*** Record extracts ***

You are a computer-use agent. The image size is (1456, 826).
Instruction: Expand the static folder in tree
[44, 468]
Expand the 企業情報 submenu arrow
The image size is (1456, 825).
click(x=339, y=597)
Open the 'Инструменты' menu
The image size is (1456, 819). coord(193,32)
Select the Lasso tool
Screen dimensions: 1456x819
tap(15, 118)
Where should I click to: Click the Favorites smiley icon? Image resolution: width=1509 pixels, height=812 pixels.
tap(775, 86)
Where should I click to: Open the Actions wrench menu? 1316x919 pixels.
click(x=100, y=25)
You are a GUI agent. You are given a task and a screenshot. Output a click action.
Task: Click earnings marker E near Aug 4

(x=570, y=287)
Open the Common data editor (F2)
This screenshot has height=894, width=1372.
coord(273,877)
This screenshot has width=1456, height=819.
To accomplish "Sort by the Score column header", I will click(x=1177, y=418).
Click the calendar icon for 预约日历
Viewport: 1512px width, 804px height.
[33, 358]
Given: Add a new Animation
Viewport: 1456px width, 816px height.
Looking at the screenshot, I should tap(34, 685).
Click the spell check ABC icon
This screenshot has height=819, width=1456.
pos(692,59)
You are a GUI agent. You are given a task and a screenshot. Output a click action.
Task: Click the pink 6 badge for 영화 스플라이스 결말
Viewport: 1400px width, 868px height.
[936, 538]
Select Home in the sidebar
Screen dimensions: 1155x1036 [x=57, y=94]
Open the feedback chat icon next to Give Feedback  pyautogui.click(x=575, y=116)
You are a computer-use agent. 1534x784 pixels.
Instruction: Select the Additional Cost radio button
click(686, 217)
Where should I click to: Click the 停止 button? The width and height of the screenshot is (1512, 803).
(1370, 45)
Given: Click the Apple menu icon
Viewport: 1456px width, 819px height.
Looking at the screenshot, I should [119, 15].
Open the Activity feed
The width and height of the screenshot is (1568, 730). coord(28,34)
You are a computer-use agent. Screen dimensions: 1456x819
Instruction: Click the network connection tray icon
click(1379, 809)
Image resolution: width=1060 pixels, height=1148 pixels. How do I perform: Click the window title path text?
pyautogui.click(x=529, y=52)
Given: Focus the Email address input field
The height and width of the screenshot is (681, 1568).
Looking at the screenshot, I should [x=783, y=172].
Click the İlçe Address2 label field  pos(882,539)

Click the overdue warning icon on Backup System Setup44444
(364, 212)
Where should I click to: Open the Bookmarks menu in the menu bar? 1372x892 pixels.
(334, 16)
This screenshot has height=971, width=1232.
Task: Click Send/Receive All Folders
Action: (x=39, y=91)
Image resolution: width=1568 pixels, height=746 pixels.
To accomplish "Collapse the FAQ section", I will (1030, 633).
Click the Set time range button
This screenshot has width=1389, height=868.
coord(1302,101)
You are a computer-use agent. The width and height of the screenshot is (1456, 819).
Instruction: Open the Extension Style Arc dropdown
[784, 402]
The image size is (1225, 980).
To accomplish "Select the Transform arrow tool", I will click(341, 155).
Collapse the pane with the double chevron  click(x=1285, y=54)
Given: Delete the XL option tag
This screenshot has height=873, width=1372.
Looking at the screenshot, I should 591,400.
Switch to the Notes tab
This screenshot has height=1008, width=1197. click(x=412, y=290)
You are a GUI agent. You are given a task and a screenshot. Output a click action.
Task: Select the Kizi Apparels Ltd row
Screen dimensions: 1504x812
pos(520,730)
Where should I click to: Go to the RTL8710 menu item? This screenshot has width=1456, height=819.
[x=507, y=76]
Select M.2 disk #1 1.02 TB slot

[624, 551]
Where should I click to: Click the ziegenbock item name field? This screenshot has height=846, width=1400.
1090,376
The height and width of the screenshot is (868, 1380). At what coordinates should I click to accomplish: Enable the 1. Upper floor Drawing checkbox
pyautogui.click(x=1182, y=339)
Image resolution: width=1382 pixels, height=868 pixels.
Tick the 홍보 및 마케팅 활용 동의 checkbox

***

Scan the material above for the string "agent", and copy every line where it is found.

## Result below
You are a computer-use agent. The image size is (1456, 826).
You are a GUI agent. You are given a task and a screenshot. Output a click action.
You are a GUI agent. You are given a task and a screenshot. Output a click action.
You are a computer-use agent. 1534x784 pixels.
You are a computer-use agent. Screen dimensions: 1456x819
You are a computer-use agent. The width and height of the screenshot is (1456, 819).
You are a GUI agent. You are given a task and a screenshot. Output a click action.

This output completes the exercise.